8Hoy recuerdo al abuelo, que en paz descanse, como a un fantasma flotando entre el zaguán y la sala que daba hacia la calle oriente: barbados ochenta y seis años dentro de los que él ya no parecía existir.
Casi mudo no hablaba con nadie mucho menos con nosotros, sus nietos infantes sin más oficio que medrar la comida que mi amá estiraba para que rindiera.
Nunca tuvimos necesidades extremas y el anciano era bien atendido por la hija mayor que nunca se casó quién sabe por qué. Ella quedó como una solterona inundada en la fe católica al servicio de la casona vacía y su labores iban de la máquina de coser a la cocina.
En cuanto al abuelo, un vientre abultado y un tórax escuálido, sólo quedaban su tos crónica y sus desmayos ateroescleróticos.
Su mirada gris ya no ve el presente frente a sus ojos, sino un mundo lejano e invisible para nosotros que nunca sabemos por dónde anda; a pesar de la edad no deja de caminar por toda la casa; a veces hubo que bajarlo de la azotea que almacenaba los cachivaches de la vida doméstica.
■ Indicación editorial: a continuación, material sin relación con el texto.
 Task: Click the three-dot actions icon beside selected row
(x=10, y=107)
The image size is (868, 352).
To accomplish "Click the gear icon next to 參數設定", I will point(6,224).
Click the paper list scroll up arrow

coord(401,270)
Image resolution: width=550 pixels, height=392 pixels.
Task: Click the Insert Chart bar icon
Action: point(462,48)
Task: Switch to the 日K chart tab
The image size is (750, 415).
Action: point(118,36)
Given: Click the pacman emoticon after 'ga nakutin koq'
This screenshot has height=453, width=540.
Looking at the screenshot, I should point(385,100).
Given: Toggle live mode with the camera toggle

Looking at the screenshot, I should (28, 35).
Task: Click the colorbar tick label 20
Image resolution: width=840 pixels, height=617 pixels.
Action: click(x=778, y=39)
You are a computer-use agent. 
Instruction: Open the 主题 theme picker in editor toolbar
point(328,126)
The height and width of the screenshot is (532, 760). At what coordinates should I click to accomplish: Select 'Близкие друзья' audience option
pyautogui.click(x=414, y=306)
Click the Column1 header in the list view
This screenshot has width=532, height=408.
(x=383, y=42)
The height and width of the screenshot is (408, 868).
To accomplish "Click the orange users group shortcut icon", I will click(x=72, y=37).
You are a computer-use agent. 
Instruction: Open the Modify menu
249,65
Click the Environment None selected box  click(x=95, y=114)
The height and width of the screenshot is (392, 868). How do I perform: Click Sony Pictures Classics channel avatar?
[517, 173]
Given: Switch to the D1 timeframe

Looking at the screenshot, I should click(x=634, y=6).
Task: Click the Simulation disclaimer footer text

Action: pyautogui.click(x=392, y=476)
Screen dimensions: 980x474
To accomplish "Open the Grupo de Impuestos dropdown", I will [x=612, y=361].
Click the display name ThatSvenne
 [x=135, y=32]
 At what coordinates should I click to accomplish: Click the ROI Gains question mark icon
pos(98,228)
Mis ocho años no alcanzaban a ver el drama de la senilidad extrema, sin embargo, aún recuerdo sus infaltables visitas a nuestra casa para que mi apá leyera para él el periódico vespertino.
La abuela se había ido unos años atrás y el anciano esperaba solo el fin de fiesta; en esos años nuestra niñez nos vuelve insensibles a todo ese drama de despedida en la soledad absoluta que es la soledad de quienes van a morir pronto, o más bien, son como si fueran muertos en vida.